Qui d’autre possède les quatre-vingt-six clichés de son portrait à raison d’un par an depuis sa naissance ? L’empereur François-Joseph a été le contemporain du développement de la photographie. L’exposition a le mérite de le restituer tel qu’il a été au-delà du mythe qu’on a construit à partir du roman que fut sa vie. Alors qu’on ne le représente jamais qu’en vieillard à moitié sénile, on le découvre jeune – il est monté sur le trône à 18 ans en 1848 quand la reine Victoria en avait 27, le sultan turc 25 et Louis-Napoléon 40. Toujours en uniforme chamarré sur ses portraits officiels, on le voit en complet et chapeau melon à Cannes ou à Monte Carlo, au bras non de Sissi mais de son amie de cœur, l’actrice Katharina Schratt. Lui qu’on a appelé le prisonnier de Schönbrunn voyageait sans relâche à travers son vaste empire – la moitié de l’Union européenne actuelle – jusqu’à passer pendant la moitié de son règne plus de la moitié de l’année hors de Vienne (257 jours en 1872 !). On le suit en 1869 dans un périple de 43 jours de Venise à Varna pour assister à l’inauguration du canal de Suez, visiter Jérusalem, Constantinople, Athènes, en compagnie du prince héritier, le Kronprinz Rudolf, âgé de onze ans – celui-là même qui se suicidera à Mayerling vingt ans plus tard.

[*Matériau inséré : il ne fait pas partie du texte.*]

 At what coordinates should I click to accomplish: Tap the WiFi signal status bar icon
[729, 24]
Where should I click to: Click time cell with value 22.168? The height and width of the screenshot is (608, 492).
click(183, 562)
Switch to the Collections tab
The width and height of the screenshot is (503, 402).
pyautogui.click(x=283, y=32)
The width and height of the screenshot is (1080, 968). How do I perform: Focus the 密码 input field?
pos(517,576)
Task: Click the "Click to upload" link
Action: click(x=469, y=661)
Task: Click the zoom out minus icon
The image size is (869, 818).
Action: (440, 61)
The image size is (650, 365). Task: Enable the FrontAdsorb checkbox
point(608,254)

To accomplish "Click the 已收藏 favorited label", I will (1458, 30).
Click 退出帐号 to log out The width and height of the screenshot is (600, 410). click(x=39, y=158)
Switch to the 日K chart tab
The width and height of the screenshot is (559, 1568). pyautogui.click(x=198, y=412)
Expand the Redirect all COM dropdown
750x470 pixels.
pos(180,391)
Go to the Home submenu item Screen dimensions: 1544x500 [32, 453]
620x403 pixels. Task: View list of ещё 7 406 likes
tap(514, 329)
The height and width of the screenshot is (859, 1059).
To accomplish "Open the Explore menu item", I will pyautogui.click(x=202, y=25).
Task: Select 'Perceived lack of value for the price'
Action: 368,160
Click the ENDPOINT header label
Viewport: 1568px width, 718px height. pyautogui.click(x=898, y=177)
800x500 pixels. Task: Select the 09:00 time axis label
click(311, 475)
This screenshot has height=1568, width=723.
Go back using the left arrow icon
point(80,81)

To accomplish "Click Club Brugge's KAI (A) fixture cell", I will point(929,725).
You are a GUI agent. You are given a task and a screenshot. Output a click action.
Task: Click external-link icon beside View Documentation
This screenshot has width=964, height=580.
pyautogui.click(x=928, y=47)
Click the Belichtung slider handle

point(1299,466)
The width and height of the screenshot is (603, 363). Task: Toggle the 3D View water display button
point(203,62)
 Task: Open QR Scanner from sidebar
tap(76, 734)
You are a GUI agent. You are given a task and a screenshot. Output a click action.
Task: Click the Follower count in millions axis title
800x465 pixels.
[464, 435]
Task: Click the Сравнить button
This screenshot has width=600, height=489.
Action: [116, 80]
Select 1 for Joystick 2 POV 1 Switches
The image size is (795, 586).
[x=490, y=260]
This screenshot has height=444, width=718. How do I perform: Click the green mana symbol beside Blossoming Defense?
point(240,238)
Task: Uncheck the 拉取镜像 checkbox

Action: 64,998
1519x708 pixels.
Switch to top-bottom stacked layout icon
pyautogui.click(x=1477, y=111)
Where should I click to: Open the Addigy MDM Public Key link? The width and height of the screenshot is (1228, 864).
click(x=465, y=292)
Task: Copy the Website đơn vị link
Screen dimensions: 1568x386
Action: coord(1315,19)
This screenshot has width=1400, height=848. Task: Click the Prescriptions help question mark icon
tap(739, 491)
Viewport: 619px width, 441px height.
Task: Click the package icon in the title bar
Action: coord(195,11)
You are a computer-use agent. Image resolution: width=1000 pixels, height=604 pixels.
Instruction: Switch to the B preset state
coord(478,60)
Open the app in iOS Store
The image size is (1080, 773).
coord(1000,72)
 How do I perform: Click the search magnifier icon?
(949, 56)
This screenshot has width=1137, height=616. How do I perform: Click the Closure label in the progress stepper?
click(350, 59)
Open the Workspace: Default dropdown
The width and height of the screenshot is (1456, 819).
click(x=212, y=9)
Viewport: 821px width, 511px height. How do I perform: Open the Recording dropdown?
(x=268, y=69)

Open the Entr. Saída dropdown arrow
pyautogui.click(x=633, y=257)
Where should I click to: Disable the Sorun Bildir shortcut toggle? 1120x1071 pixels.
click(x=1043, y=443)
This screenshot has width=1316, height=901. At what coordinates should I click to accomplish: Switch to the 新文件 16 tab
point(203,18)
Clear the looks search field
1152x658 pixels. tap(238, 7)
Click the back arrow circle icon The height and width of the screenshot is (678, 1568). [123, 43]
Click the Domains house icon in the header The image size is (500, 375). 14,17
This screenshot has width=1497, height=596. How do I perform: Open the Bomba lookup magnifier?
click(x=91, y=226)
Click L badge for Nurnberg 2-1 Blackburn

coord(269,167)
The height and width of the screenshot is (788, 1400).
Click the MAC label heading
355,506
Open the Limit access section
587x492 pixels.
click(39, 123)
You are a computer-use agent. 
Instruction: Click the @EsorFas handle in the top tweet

Il était difficile de renouveler le sujet tant la nostalgie a incrusté ses concrétions, surtout la littérature des Musil, Zweig, Roth et autres Kraus, écrits de la dernière phase, celle du déclin après 1898 – l’assassinat de Sissi et le premier jubilé (il était monté sur le trône en 1848, le deux décembre, revanche d’Austerlitz). Ensuite l’empire bégaie, il se répète, il se singe, le temps s’arrête ou plutôt s’immobilise, l’empereur disparaît sous les célébrations, on le statufie, on l’embaume, il passe de l’histoire réelle à une éternité virtuelle. On oublie qu’il avait été l’élève du prince de Metternich (qui de 1830 à 1848 veilla au choix de ses précepteurs et au programme de ses études), le fils de la révolution de 1848 – ou plutôt de la restauration autoritaire -, l’inspirateur des symphonies d’Anton Bruckner et le patron de l’Art de la Sécession, enfin le veto catégorique mis au populisme incarné par le chrétien-social antisémite Karl Lueger élu et réélu malgré lui à la mairie de Vienne.

François-Joseph est enfin rendu à lui-même. Il n’est pas seulement le mari de Sissi, le père de l’amant de Mary Vetsera, l’oncle de la victime de l’attentat de Sarajevo, le grand-oncle de l’époux de la bienheureuse impératrice Zita. Par-delà ces tiers et leurs péripéties, il a existé par lui-même. Il était temps de le retrouver tel qu’en lui-même.

L’exposition a fermé ses portes le 27 novembre. On pourrait penser que c’était pour ne pas interférer avec les élections présidentielles du 4 décembre. Le point de départ de L’homme sans qualités de Robert Musil est à la veille de la guerre de 1914 la préparation du 70e anniversaire du règne impérial qui devait intervenir le 2 décembre 1918. Personne ne trouvait « la grande idée » qui devait présider à cet événement – qui n’en était pas un en soi – et qui révélait le vide de la pensée qui s’était installé.

A la date projetée, l’Empire implosait avec les encouragements voire les impulsions de Clemenceau et de Wilson. Aujourd’hui ce n’est pas seulement l’État autrichien qui est redevable de ce passé mais neuf (voire onze si l’on inclut la Belgique et le Luxembourg) États membres parmi les vingt-huit de l’Union européenne (Hongrie, République tchèque, Slovaquie, Slovénie, Croatie, et en partie la Pologne, la Roumanie, l’Italie) outre deux autres qui n’en sont pas membres (Bosnie et Ukraine), tous solidairement successeurs de l’Empire ! Les Autrichiens ne sont pas les légataires universels de François-Joseph, pas plus que les Hongrois ou les Bohémiens. Alexander van der Bellen, Viktor Orban ou Robert Fico ne sont que des hôtes de passage de ses palais. Eux ont à répondre de la faute des pères voire des grands pères. Ils croyaient pouvoir se réclamer des imageries d’Épinal de la Cancanie autour d’une sorte d’arrière-grand-père idéalisé. La réalité crève l’écran des fictions. François-Joseph ne leur appartient pas. Aucun amalgame n’est possible.